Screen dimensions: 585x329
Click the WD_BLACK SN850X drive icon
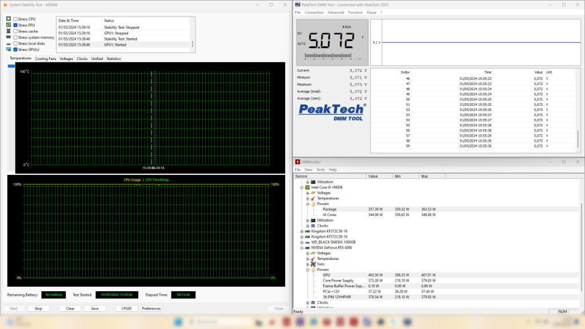pos(307,242)
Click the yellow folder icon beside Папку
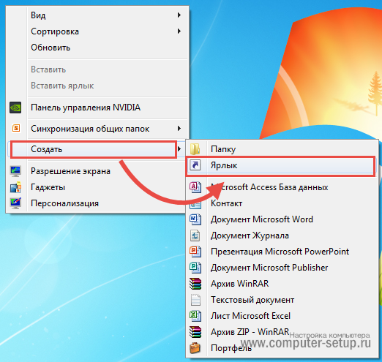The height and width of the screenshot is (362, 382). coord(195,149)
================
Nothing but the lines from the line with "Click the WD_BLACK SN850X drive icon" through the last line of the listing should be copied, exactly and with both ends kept. Leave pictures out.

The completed task:
Click the WD_BLACK SN850X drive icon
pos(307,242)
Click the yellow folder icon beside Папку
The height and width of the screenshot is (362, 382). coord(195,149)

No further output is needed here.